## [SOURCE RECORDS]
— start —

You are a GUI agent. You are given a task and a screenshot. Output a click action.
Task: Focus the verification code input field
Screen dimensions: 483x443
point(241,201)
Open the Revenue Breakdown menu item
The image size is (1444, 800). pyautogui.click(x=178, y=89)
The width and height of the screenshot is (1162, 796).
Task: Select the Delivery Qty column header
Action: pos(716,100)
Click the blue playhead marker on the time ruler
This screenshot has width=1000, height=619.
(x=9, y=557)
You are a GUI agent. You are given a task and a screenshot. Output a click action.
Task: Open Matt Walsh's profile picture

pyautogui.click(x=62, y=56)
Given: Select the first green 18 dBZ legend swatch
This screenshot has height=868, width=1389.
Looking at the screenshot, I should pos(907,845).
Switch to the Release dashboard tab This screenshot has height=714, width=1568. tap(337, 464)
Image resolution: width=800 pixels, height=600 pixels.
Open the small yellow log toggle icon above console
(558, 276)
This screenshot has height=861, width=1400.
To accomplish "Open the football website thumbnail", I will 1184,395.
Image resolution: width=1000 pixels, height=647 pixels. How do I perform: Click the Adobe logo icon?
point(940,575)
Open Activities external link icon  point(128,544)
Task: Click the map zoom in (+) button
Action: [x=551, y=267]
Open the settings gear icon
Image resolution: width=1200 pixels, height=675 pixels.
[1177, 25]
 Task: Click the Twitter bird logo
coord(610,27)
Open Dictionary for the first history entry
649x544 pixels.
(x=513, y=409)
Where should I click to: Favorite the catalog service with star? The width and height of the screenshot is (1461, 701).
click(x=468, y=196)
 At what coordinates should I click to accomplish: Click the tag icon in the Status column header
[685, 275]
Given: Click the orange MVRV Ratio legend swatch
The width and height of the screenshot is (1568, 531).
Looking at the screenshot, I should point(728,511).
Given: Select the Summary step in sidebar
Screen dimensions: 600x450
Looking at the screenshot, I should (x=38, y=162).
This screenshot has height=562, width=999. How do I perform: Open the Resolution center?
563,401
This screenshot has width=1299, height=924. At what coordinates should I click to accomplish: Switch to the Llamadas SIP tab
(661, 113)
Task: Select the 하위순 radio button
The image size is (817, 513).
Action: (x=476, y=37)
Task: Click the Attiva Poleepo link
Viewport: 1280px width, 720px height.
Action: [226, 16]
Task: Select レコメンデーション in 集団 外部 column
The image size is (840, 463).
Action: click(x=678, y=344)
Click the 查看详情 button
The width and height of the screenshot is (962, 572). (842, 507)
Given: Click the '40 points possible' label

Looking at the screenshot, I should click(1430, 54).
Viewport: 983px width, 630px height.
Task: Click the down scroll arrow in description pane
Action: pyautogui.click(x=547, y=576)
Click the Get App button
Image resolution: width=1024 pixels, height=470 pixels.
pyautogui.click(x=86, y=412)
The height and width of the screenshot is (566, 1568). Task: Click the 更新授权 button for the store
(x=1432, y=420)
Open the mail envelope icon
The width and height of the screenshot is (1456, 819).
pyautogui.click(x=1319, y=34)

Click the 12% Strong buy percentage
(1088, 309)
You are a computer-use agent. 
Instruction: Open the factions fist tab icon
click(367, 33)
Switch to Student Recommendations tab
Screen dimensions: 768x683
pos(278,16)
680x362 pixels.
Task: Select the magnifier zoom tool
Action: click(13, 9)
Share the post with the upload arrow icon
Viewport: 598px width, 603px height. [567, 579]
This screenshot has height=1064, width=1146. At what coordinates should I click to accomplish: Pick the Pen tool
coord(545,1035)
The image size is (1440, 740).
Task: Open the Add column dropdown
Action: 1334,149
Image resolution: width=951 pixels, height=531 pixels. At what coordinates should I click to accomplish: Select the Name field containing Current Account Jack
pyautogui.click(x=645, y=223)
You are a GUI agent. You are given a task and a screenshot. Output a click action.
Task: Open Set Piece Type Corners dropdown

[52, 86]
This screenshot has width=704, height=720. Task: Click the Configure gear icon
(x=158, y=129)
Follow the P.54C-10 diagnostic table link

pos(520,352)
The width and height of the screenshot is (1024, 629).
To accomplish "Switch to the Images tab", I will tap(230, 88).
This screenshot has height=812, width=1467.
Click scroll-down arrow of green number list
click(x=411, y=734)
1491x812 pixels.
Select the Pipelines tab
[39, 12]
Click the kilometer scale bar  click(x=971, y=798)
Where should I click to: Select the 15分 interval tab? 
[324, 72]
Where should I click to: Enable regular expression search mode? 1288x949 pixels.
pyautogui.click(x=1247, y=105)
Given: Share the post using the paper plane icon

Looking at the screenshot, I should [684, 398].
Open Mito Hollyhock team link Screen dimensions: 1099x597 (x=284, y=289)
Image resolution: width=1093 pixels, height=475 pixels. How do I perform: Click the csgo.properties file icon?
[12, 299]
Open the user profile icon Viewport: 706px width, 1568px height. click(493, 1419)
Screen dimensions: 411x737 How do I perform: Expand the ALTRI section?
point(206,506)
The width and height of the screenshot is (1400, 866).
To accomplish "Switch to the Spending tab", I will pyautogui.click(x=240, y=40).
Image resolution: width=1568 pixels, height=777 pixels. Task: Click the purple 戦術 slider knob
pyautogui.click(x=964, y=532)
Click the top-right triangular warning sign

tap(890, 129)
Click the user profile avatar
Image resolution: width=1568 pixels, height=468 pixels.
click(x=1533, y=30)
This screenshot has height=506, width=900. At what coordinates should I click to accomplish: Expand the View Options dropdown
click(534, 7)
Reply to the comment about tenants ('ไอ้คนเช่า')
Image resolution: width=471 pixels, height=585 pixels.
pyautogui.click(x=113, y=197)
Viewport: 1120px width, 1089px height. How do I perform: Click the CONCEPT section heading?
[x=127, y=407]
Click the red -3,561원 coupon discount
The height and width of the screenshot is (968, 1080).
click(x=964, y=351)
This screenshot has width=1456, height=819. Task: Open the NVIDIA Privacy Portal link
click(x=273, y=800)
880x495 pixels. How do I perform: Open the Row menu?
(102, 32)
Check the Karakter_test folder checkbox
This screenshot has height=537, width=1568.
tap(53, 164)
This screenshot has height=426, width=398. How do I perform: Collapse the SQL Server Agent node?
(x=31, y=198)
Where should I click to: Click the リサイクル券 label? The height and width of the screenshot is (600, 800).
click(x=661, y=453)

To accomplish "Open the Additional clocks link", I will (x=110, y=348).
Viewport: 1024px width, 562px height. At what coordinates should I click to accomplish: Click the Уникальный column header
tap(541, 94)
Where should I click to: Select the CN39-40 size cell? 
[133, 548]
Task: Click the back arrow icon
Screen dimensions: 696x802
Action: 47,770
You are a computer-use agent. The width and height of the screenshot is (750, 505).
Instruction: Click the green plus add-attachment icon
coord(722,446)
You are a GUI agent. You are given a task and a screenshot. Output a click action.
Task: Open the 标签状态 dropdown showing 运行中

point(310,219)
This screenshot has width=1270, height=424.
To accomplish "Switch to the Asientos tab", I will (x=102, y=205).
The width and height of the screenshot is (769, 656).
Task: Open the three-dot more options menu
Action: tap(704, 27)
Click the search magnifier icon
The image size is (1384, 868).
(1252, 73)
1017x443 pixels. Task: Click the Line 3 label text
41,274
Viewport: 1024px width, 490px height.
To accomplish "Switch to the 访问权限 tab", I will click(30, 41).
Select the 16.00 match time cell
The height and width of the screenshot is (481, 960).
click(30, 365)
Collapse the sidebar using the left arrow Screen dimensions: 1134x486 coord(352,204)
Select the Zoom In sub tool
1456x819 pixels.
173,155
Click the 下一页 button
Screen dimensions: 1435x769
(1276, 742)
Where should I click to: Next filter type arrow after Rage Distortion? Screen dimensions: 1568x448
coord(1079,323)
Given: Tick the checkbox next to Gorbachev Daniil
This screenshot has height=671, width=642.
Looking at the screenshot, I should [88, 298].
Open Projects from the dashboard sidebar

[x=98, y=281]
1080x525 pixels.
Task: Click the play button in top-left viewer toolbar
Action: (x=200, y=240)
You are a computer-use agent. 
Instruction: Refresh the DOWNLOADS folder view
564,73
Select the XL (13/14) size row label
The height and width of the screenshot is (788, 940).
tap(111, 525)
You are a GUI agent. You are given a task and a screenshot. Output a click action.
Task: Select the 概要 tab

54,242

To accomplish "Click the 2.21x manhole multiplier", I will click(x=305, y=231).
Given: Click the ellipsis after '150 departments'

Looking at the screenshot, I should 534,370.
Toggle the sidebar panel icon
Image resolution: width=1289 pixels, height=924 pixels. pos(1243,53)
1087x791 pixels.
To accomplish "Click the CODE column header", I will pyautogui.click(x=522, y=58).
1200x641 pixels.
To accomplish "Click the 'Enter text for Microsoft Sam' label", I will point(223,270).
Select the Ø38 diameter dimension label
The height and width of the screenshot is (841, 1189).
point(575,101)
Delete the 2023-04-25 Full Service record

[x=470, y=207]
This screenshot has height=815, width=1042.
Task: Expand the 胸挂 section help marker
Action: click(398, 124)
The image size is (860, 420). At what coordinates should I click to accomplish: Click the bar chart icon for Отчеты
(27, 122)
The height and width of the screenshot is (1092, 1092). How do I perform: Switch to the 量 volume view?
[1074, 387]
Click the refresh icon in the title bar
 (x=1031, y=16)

— end —

## [SHORT EXERCISE]
Rewrite the entries from the line with "Viewport: 1024px width, 562px" up to and including the line with "coord(1079,323)", changing each "Screen dimensions" to "Screen size". Keep all other text the same and give only those lines.

## [RESULT OF THE EXERCISE]
Viewport: 1024px width, 562px height. At what coordinates should I click to accomplish: Click the Уникальный column header
tap(541, 94)
Where should I click to: Select the CN39-40 size cell? 
[133, 548]
Task: Click the back arrow icon
Screen size: 696x802
Action: 47,770
You are a computer-use agent. The width and height of the screenshot is (750, 505).
Instruction: Click the green plus add-attachment icon
coord(722,446)
You are a GUI agent. You are given a task and a screenshot. Output a click action.
Task: Open the 标签状态 dropdown showing 运行中

point(310,219)
This screenshot has width=1270, height=424.
To accomplish "Switch to the Asientos tab", I will (x=102, y=205).
The width and height of the screenshot is (769, 656).
Task: Open the three-dot more options menu
Action: tap(704, 27)
Click the search magnifier icon
The image size is (1384, 868).
(1252, 73)
1017x443 pixels. Task: Click the Line 3 label text
41,274
Viewport: 1024px width, 490px height.
To accomplish "Switch to the 访问权限 tab", I will click(30, 41).
Select the 16.00 match time cell
The height and width of the screenshot is (481, 960).
click(30, 365)
Collapse the sidebar using the left arrow Screen size: 1134x486 coord(352,204)
Select the Zoom In sub tool
1456x819 pixels.
173,155
Click the 下一页 button
Screen size: 1435x769
(1276, 742)
Where should I click to: Next filter type arrow after Rage Distortion? Screen size: 1568x448
coord(1079,323)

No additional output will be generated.